Simple implementation of Japanese-to-English neural machine translation models. The initial codes are heavily lifted from Assignment 3 of Stanford's CS224N course on Natural Language Processing with Deep Learning, "Neural Machine Translation". I'm training these models locally on my RTX 5070 GPU.
For the Japanese-to-English model, our data comes from the Japanese-English Subtitle Corpus. The corpus contains 2.8 million sentences, with 2000 dev and 2000 test sentences for evaluation. The data provides data for both English and Japanese sentences separately, so no further processing is required on our end after data download here.
For pre-training, we are using data from the JParaCrawl dataset, the largest publicly available English-Japanese parallel corpus created by NTT.
For tokenization, I opted for SentencePiece from Google (similar to Assignment 3) which treats each sentence as a sequence of Unicode characters; there is no language-dependent logic. This is applied across both the Japanese and English corpus to tokenize the sentences into tokens (via words).
The weights and parameters of the best model (TransformerA) has been uploaded on HuggingFace (https://huggingface.co/ngbolin/Jap2Eng).

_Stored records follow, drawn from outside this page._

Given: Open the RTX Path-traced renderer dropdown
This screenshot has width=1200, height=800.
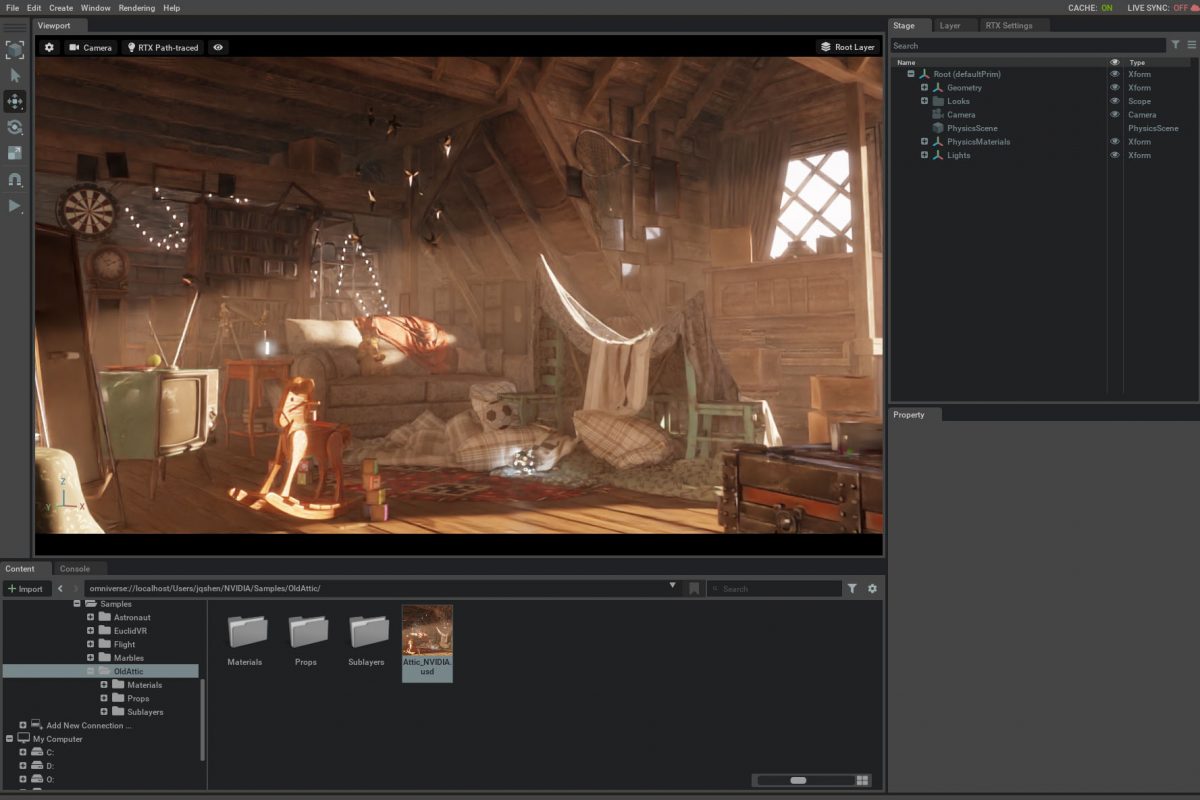Looking at the screenshot, I should (162, 47).
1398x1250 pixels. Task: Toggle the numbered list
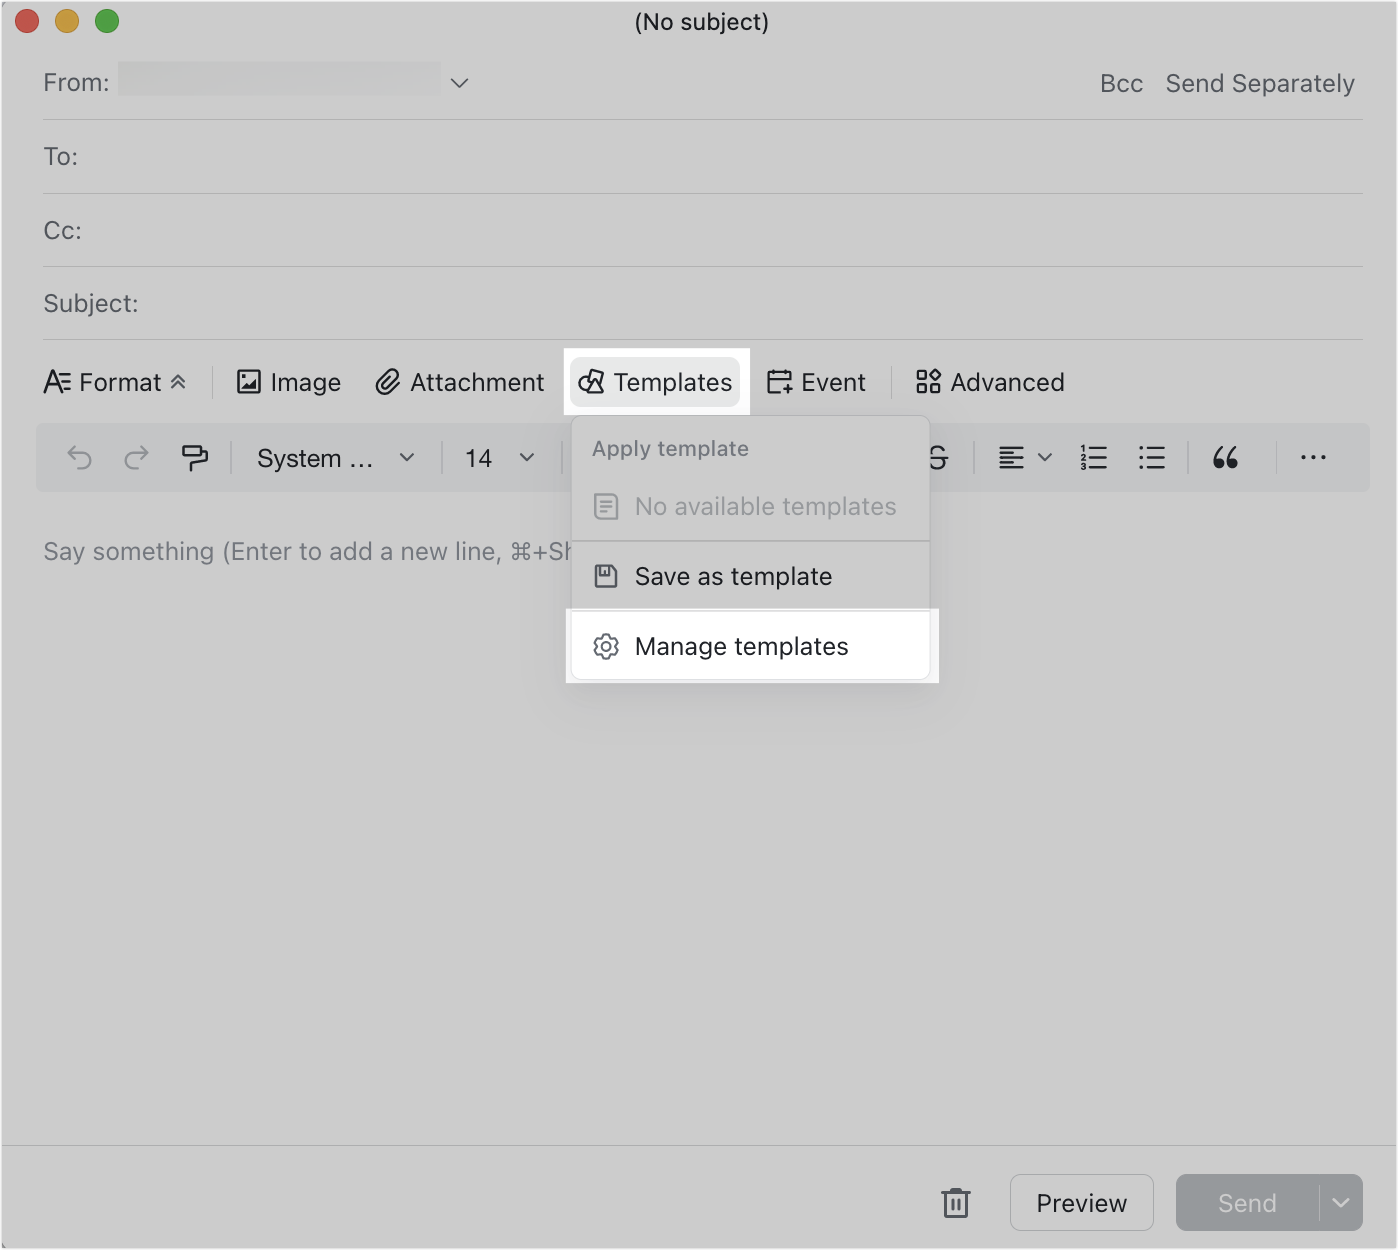[x=1093, y=457]
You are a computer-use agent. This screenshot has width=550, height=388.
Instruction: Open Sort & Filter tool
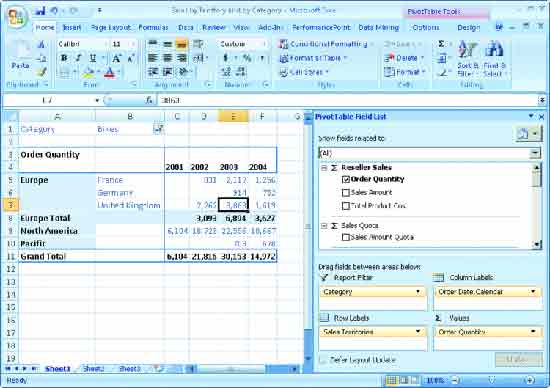click(468, 59)
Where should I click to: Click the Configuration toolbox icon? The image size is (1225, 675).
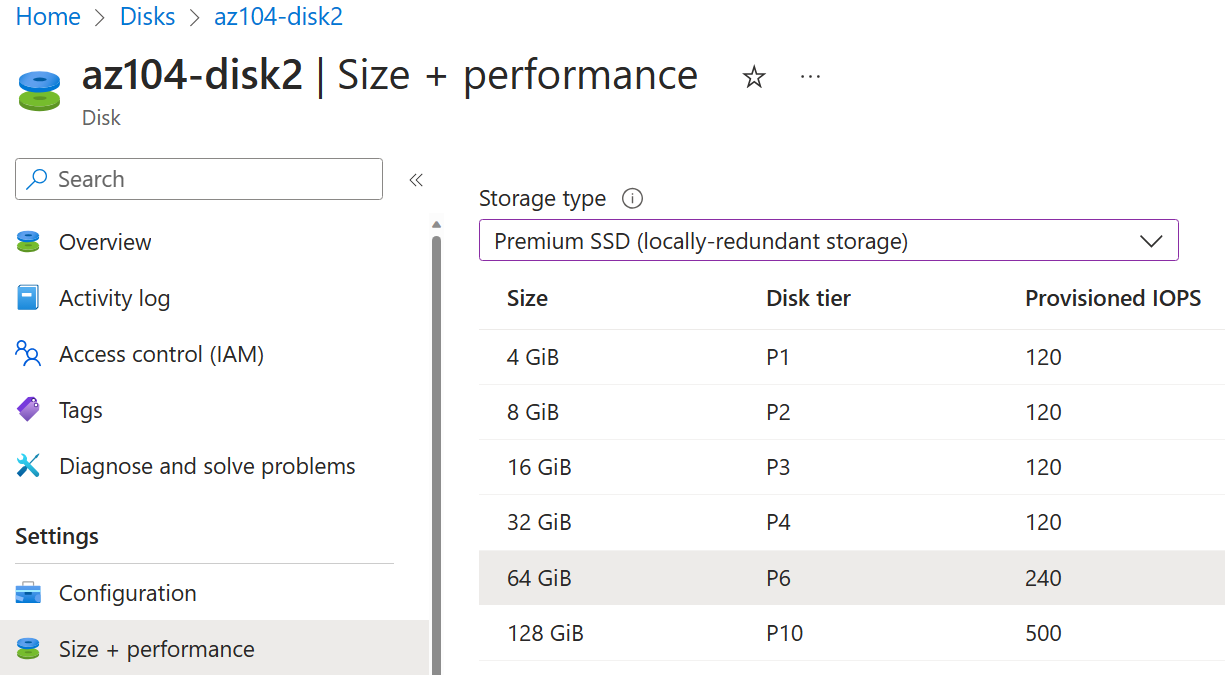(28, 593)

To evaluate our model, we will use BLEURT, a Transfer Learning-Based Metric for Natural Language Generation. BLEURT takes a sentence pair (reference and candidate) and returns a score that indicates the extent to which the candidate is fluent and conveys the meaning of the reference. We will use the recommended checkpoint of BLEURT-20, which returns a score between 0 and 1 where 0 indicates a random output and 1 a perfect one. Following Google Research's recommendation, we will average the BLEURT scores across the sentences in the corpus.
We are using a series of different models to show how model performance varies according to its architecture. In the first model, we utilised a 2-layer Bidirectional LSTM with Attention, similar to Luong, Pham and Manning (2015). I've selected a batch size of 32 for the LSTM, along with a word embedding size of 300 (similar to Word2Vec). In addition, the number of hidden units for the neural layers are set at 512.
- batch_size: 32
- word_embeddings: 300 (per word, per language)

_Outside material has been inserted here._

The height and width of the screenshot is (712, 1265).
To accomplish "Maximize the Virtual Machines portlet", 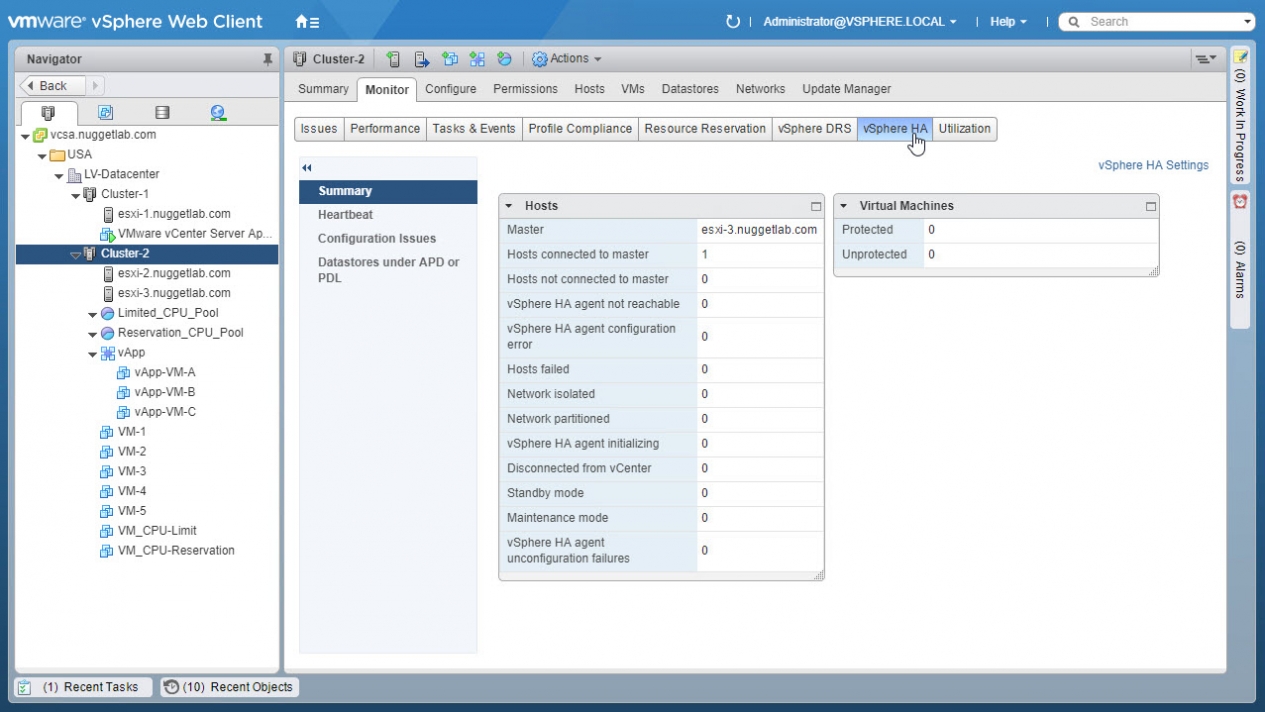I will coord(1151,206).
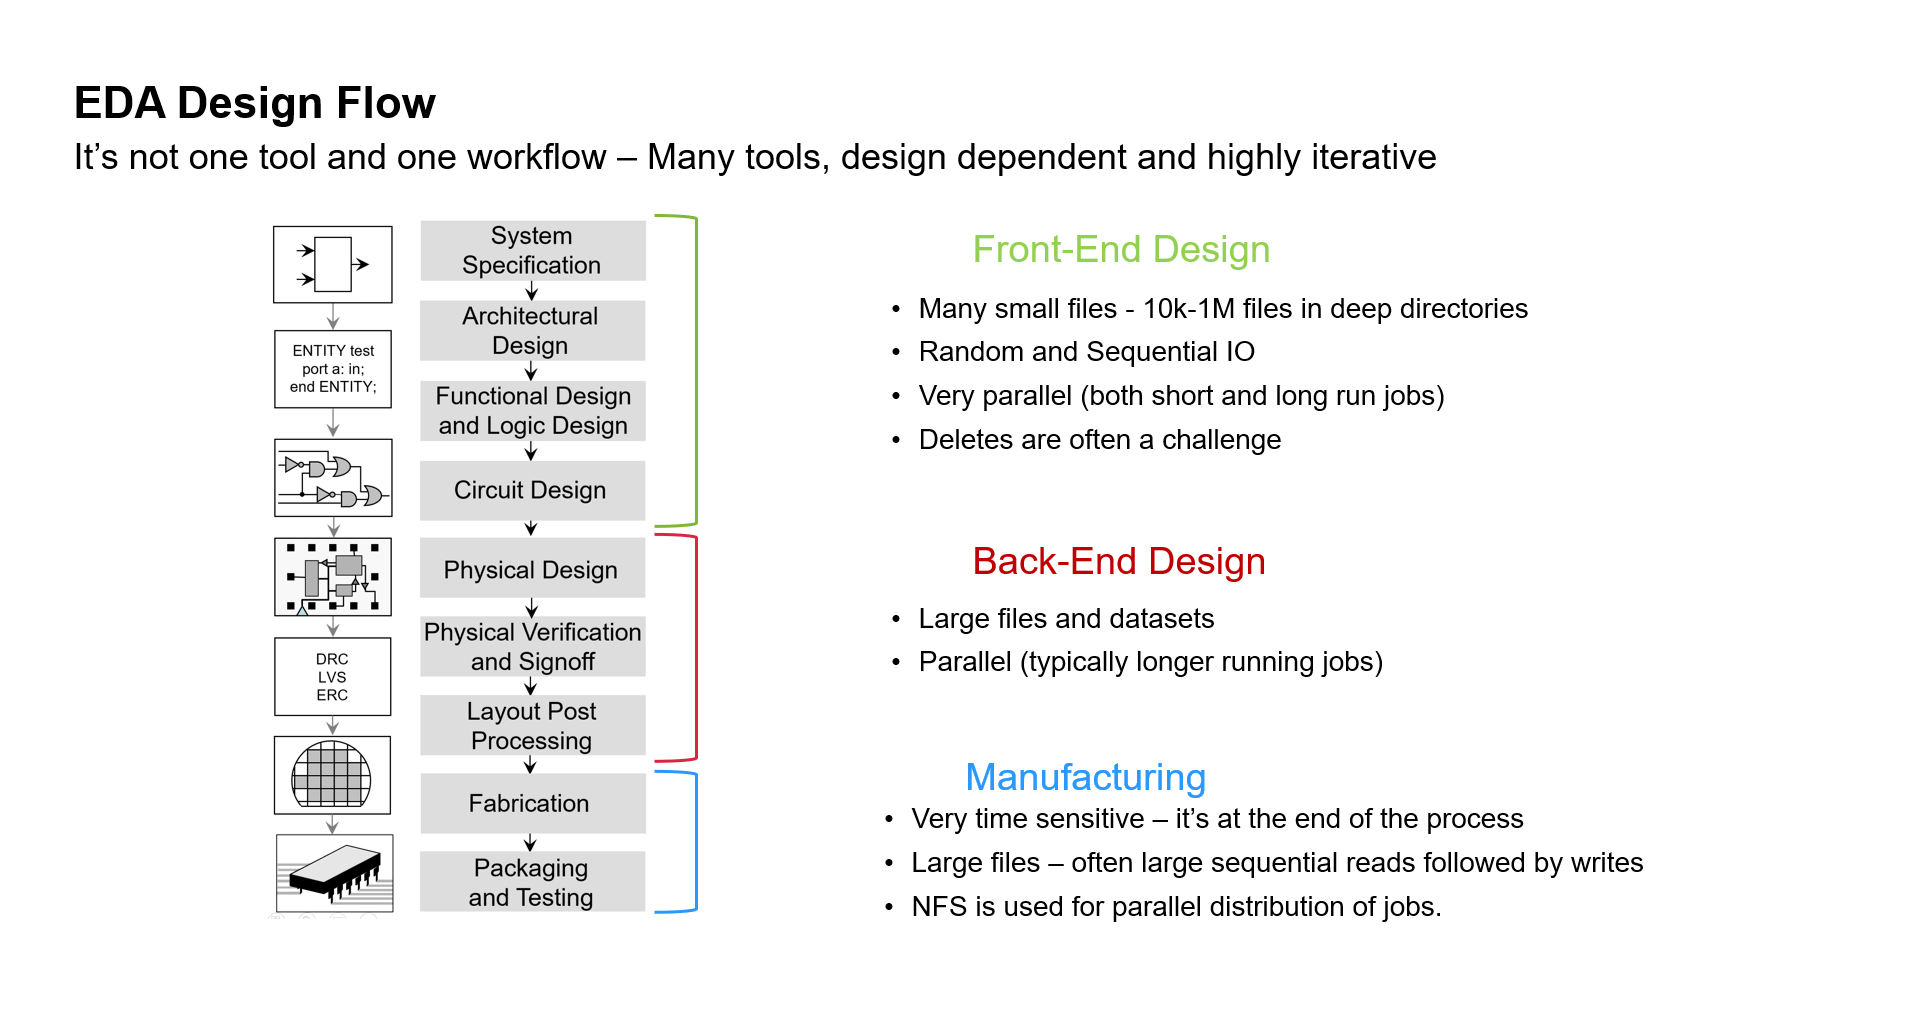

- hidden_units: 256 (for the LSTM layers)
- dropout_rate: 0.2
- learning_rate: 5e-4
- num_trials: 5
In our benchmark transformer model, we will use Transformers ala Vaswani et al.. Due to my GPU constraint, I've elected for a smaller batch size (32 instead of the usual 64), and kept the number of encoder and decoder layers constant (at 6). In this model, normalisation is conducted first, prior to residual connection i.e. "Norm and Add" instead of "Add and Norm". Each decoder block contains the following: (Self-attention mechanism, Norm and Add layer, Feed Forward Neural Network with size 2048, and another Norm and Add layer). While our word vector embedding size is relatively small (at 512), we still employ Scaled Dot-Product Attention for normalization.
- batch_size: 32
- word_embeddings: 512
- dim_feedforward: 2048
- nhead: 8
- num_encoder_layer: 6
- num_decoder_layer: 6
- dropout_rate: 0.1
- learning_rate: 3e-4
- num_trials: 5
In our second model, we pre-train our Transformer on a separate Japanese to English dataset For pre-training, we will use data from JParaCrawl, the largest publicly available English-Japanese parallel corpus created by NTT. We create a function, preprocess.py to extract the first 2 million sentence-pairs, and allocate 99.9% of them for training (and 0.1% for dev). Pre-training on a dataset that is different from the JESC should in theory allow our Transformer model to generalize better and faster, and setting the parameter num_trials to 1 prevents the Pretrained Transformer from being overly fixated on the Pretraining dataset. Apart from the use of the Pretrained Transformer, the hyperparameters for TransformerA and TransformerB are largely similar.
- batch_size: 16
- word_embeddings: 512
- dim_feedforward: 2048
- nhead: 6
- num_encoder_layer: 6
- num_decoder_layer: 6
- dropout_rate: 0.1
- learning_rate: 3e-4
- num_trials: 1
- batch_size: 32
- word_embeddings: 512
- dim_feedforward: 2048
- nhead: 6
- num_encoder_layer: 6
- num_decoder_layer: 6
- dropout_rate: 0.1
- learning_rate: 3e-4
- num_trials: 5
The steps for all models are (largely similar) apart from the arguments listed. In the Bidirectional LSTM with Attention, the argument hidden_units is made available for the number of hidden units for each word. On the other hand, the parameter nheads is made available for the Transformer models due to the usage of Multihead Attention.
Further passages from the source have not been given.